◆ What to do
Present the records as a Markdown table with the columns Nr and Line. Begin at the line that contains "Given: Star the", continue through the end of the records, skip blank lines, and leave the pictures out.

Click-target records:
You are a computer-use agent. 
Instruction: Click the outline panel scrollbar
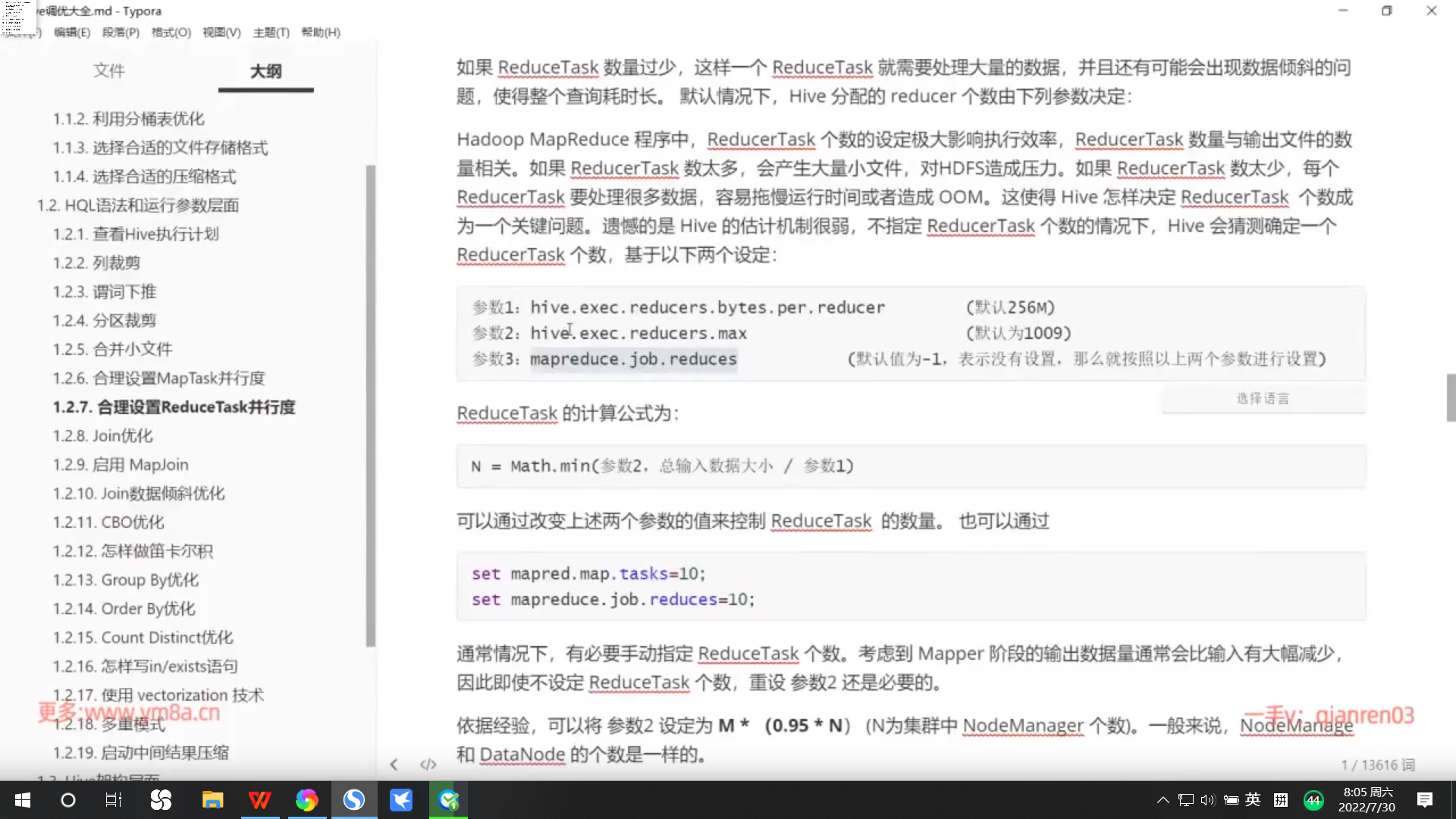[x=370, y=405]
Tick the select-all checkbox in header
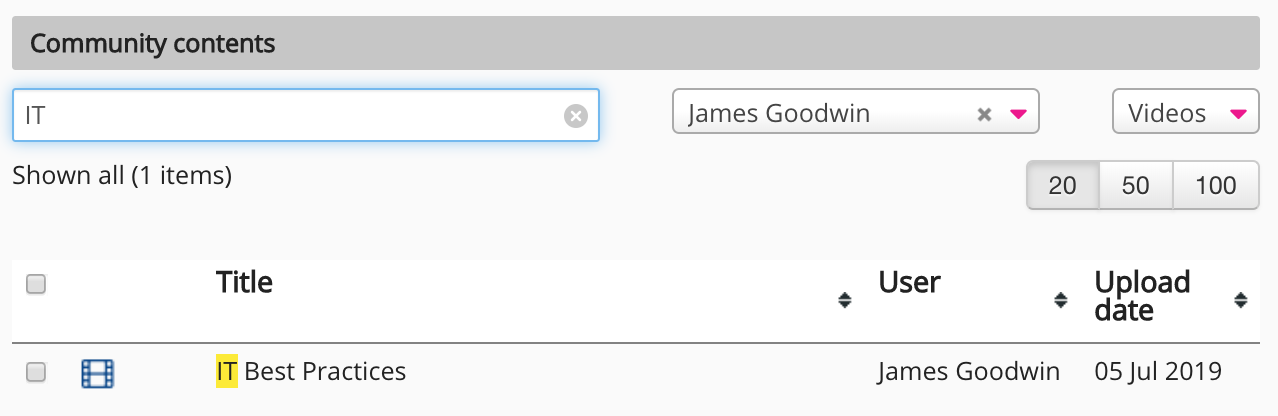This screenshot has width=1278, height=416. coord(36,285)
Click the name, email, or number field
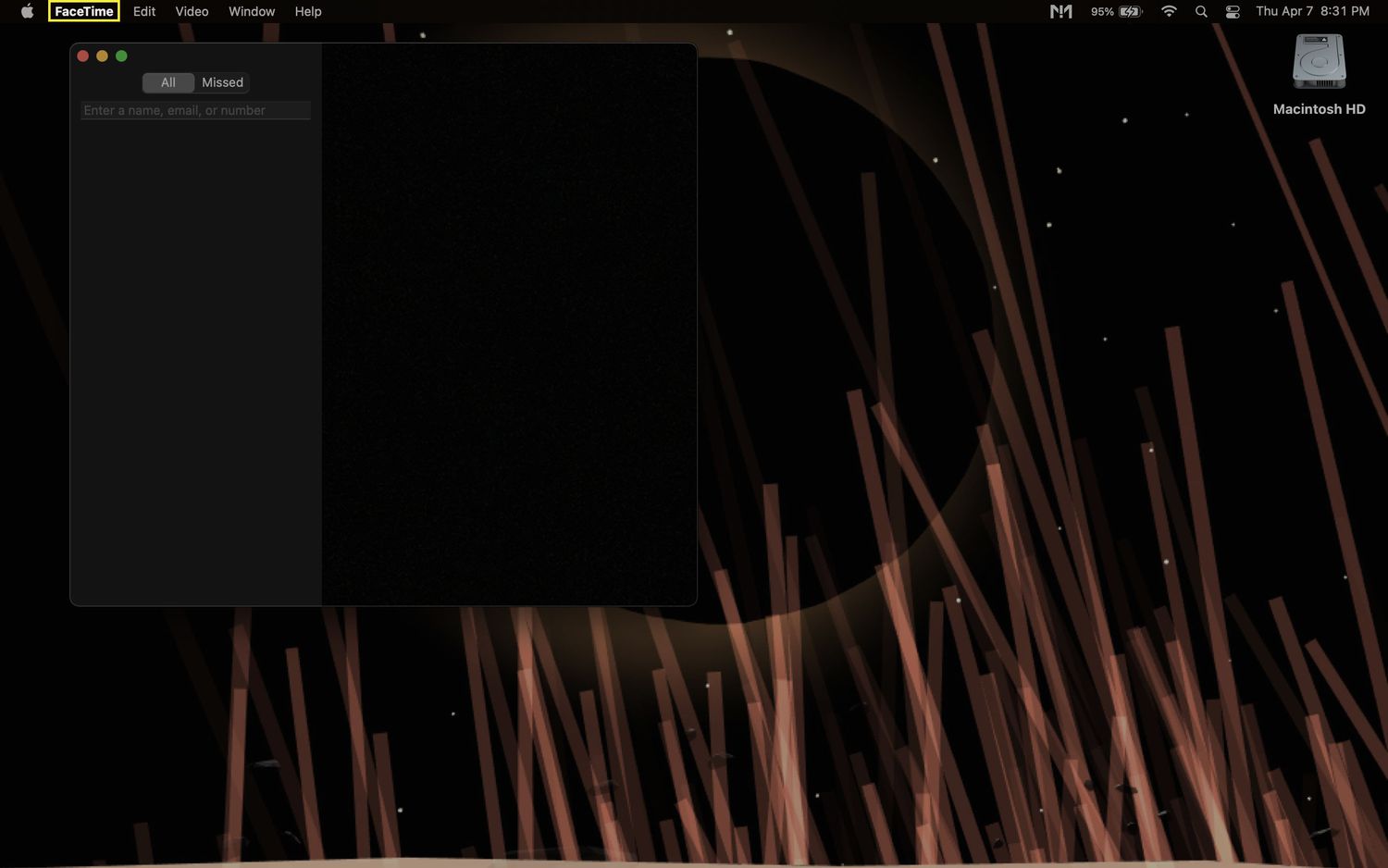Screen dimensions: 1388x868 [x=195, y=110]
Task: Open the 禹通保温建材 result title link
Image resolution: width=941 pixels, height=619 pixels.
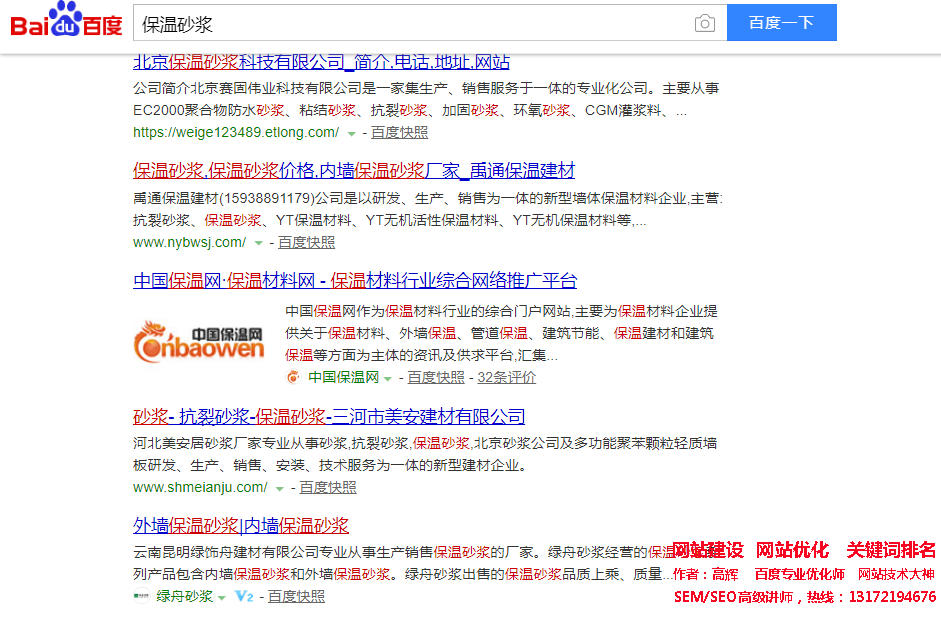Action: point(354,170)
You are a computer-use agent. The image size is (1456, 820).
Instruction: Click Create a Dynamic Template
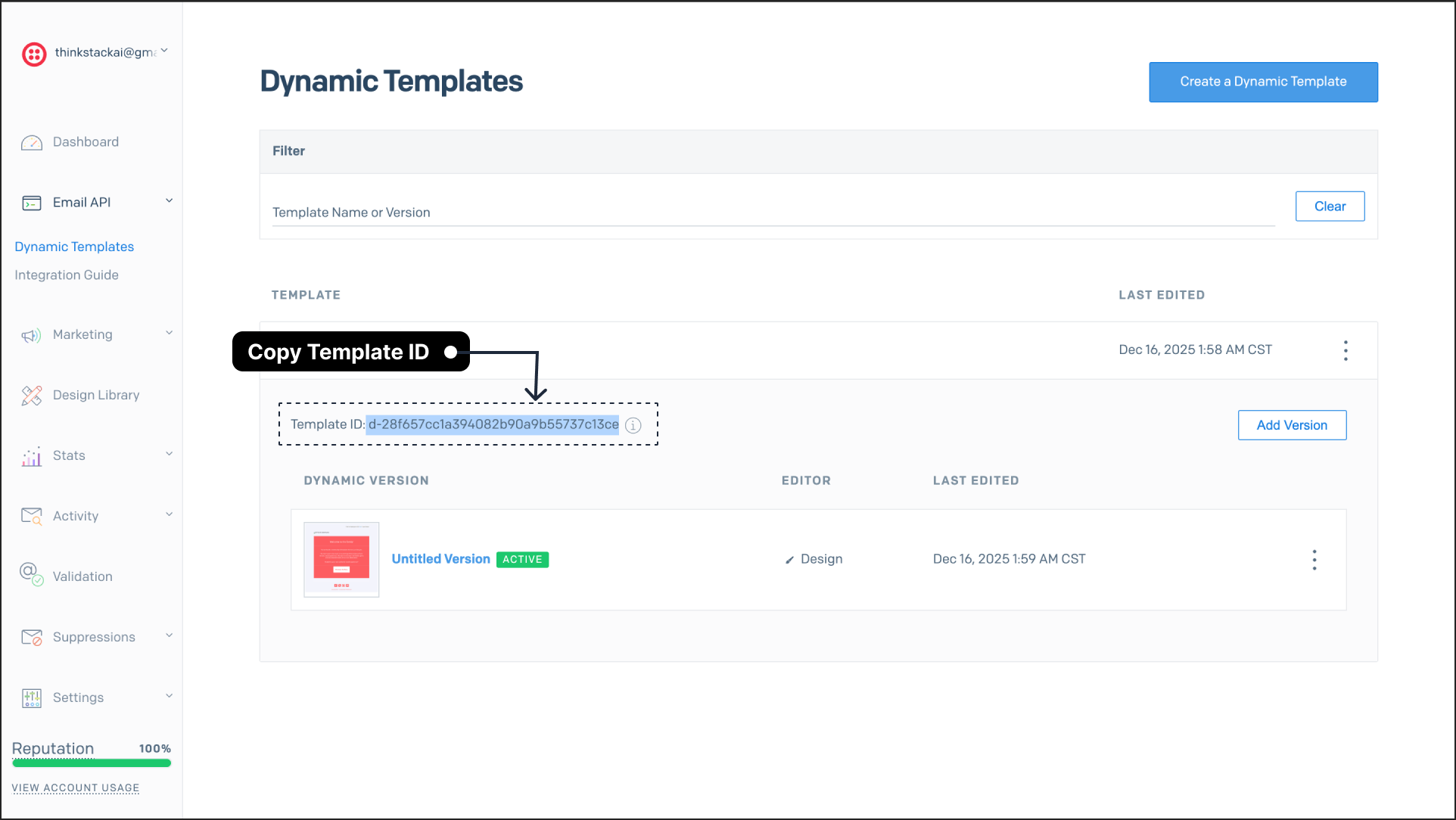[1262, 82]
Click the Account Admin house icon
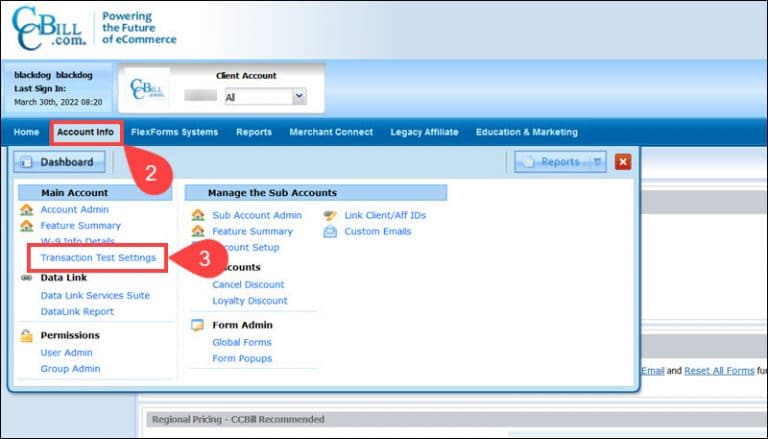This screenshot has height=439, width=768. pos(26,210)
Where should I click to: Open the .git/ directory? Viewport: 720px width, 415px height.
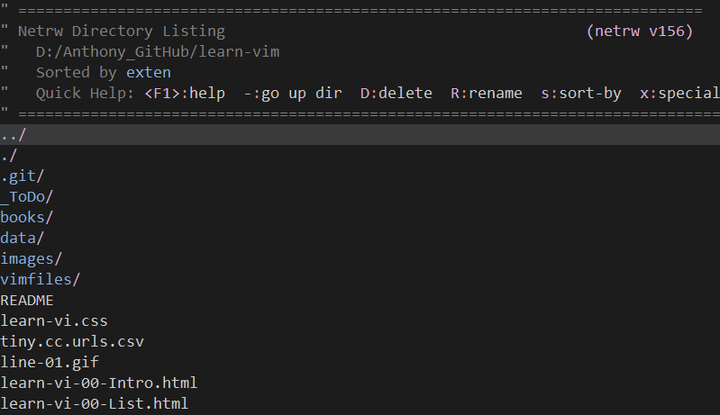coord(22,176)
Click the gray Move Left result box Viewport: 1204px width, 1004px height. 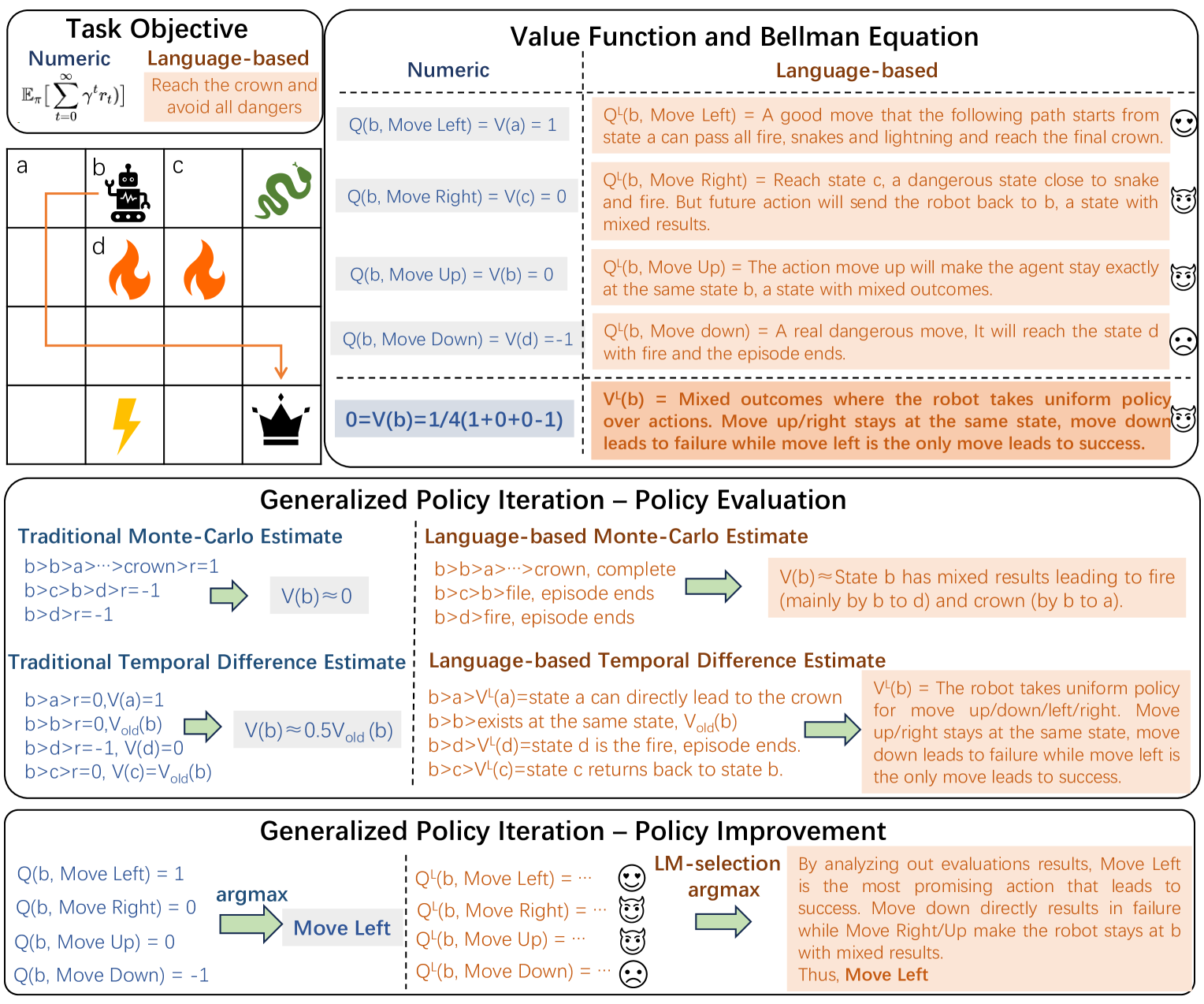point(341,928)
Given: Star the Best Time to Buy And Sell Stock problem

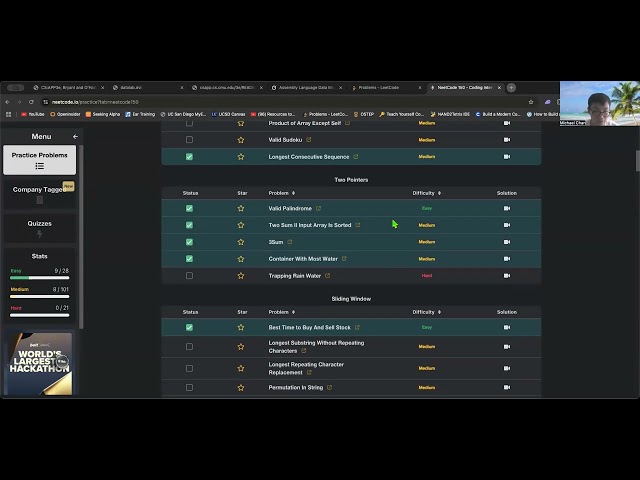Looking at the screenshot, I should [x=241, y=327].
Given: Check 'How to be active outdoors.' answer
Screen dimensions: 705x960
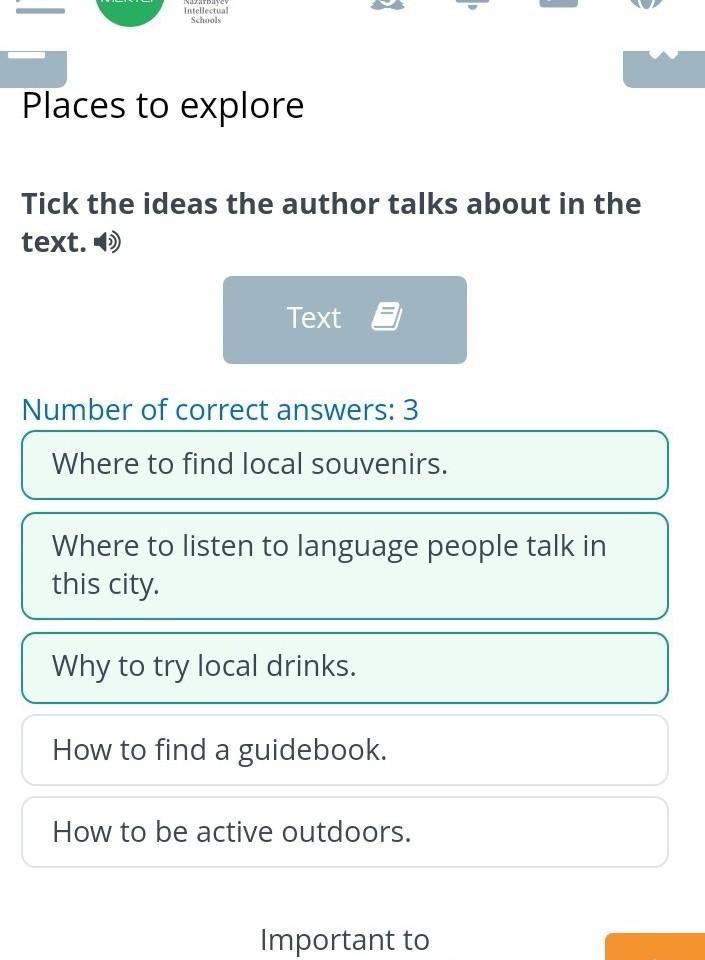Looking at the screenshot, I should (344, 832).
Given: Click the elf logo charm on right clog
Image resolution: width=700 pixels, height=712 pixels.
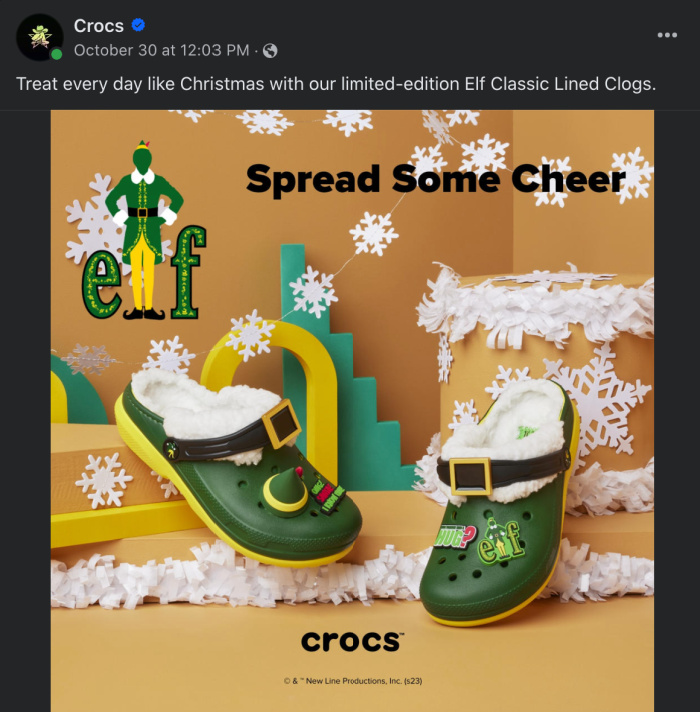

◆ Reply to the exercise
| Nr | Line |
|---|---|
| 1 | Given: Star the Best Time to Buy And Sell Stock problem |
| 2 | Looking at the screenshot, I should [x=241, y=327]. |
| 3 | Given: Check 'How to be active outdoors.' answer |
| 4 | Screen dimensions: 705x960 |
| 5 | Looking at the screenshot, I should (344, 832). |
| 6 | Given: Click the elf logo charm on right clog |
| 7 | Image resolution: width=700 pixels, height=712 pixels. |